News / Nasional
Selasa, 09 September 2025 | 07:51 WIB
Sri Mulyani Ajukan Pengunduran Diri 2 Kali sebelum Direshuffle. (Instagram)

Menteri Sekretaris Negara, Prasetyo Hadi, menyampaikan pergantian Menteri Keuangan karena hak prerogatif presiden atas dasar evaluasi.

"Ya bukan mundur, bukan dicopot. Bapak presiden selaku kepala negara dan pemerintahan tentunya kita semua paham bahwa beliau memiliki hak prerogatif maka kemudian atas evaluasi beliau memutuskan untuk melakukan perubahan formasi," kata Prasetyo pada 8 September 2025.

Dia tak membeberkan alasan secara jelas kenapa Sri Mulyani direshuffle.

"Pertanyaan kenapa bukan mundur atau enggak. Bismillah gitu loh, apa yang menjadi keputusan bapak presiden kita doakan bersama-sama. Semoga itu menjadi keputusan yang membawa kebaikan bagi kita semua," tambahnya.

Sementara itu, pihak Sri Muyani belum memberikan pernyataan resmi sampai berita ini ditulis tentang penyebab reshuffle dirinya dari kabinet Merah Putih.

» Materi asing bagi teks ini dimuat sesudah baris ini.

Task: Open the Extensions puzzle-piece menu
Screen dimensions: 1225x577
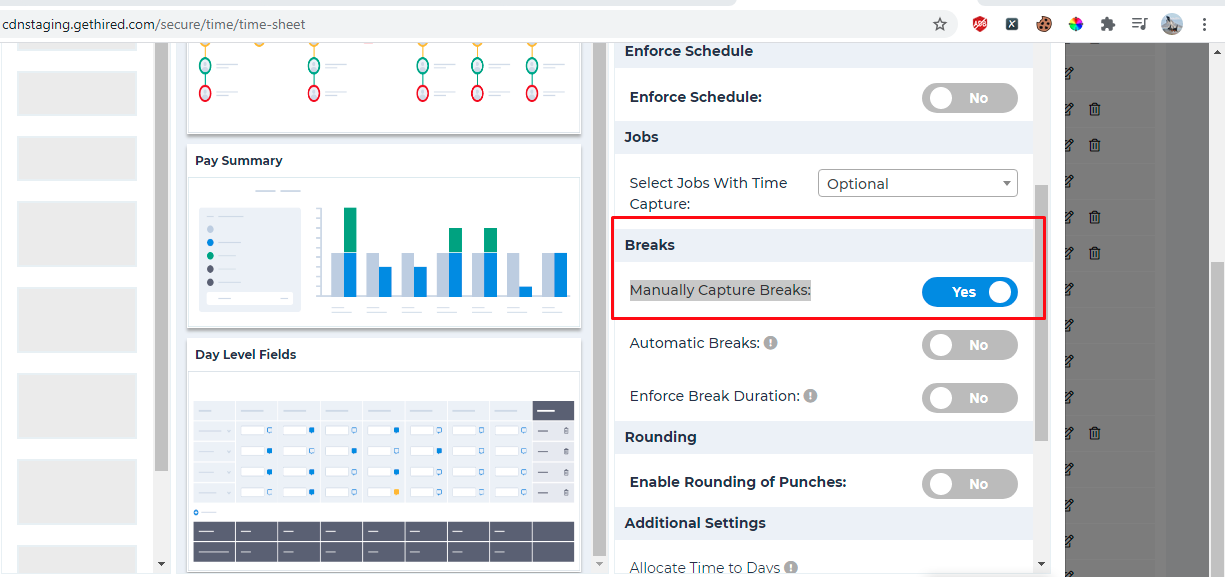Action: pyautogui.click(x=1107, y=24)
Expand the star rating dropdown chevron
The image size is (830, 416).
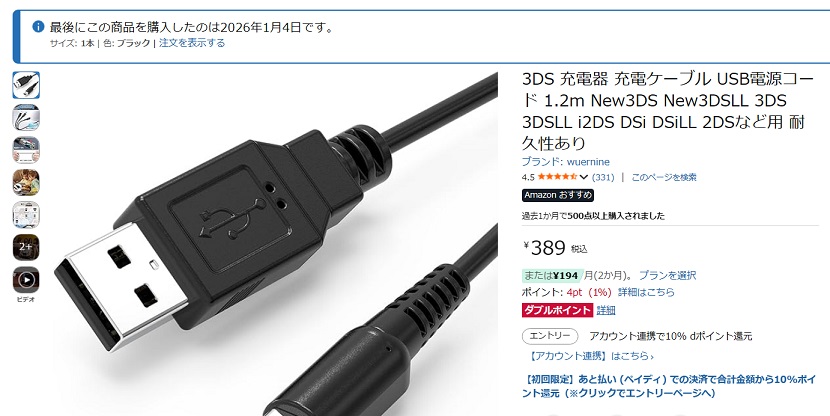pyautogui.click(x=584, y=177)
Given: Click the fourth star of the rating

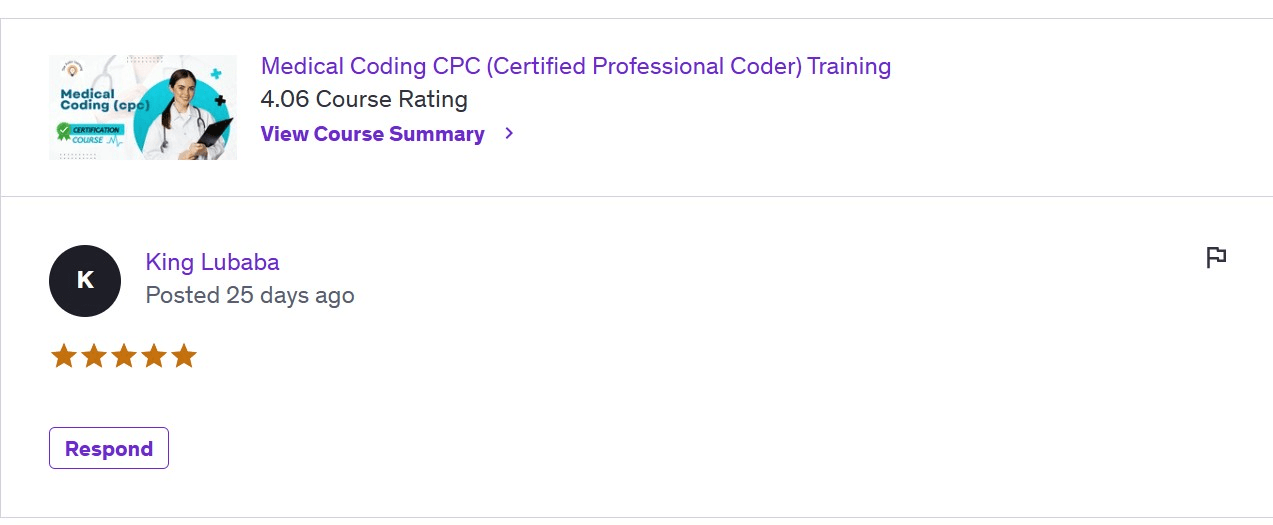Looking at the screenshot, I should point(154,356).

Sri Mulyani [Instagram/Sri Mulyani]

Dampak Sri Mulyani Direshuffle

Keputusan Presiden Prabowo Subianto melakukan perombakan atau reshuffle kabinet perdananya langsung disambut reaksi negatif oleh pasar keuangan.

Indeks Harga Saham Gabungan (IHSG) tercatat rontok 100,49 poin atau 1,28 persen ke level 7.766 pada penutupan perdagangan, Senin, 8 September 2025.

Kalangan pengusaha menilai, kecemasan investor ini merupakan respons wajar, terutama akibat hilangnya figur Sri Mulyani Indrawati dari posisi krusial sebagai Menteri Keuangan.

Baca Juga: Daftar Lengkap Reshuffle Kabinet: Prabowo Tunjuk 5 Menteri Baru dan Bentuk Kementerian Haji

Ketua Umum Kamar Dagang dan Industri (Kadin) Jawa Timur, Adik Dwi Putranto, menyatakan bahwa para investor saat ini mengambil sikap menunggu (wait and see) untuk memahami arah kebijakan ekonomi dari para menteri baru.

Menurutnya, tujuan perombakan kabinet ini sejatinya adalah untuk efisiensi dan penguatan kinerja pemerintahan.

“Begitu terjadi pergantian, wajar kalau pasar bereaksi negatif dulu. Investor masih menunggu arah kebijakan dari Menteri Keuangan yang baru. Intinya, kepercayaan pasar harus segera dibangun kembali,” katanya.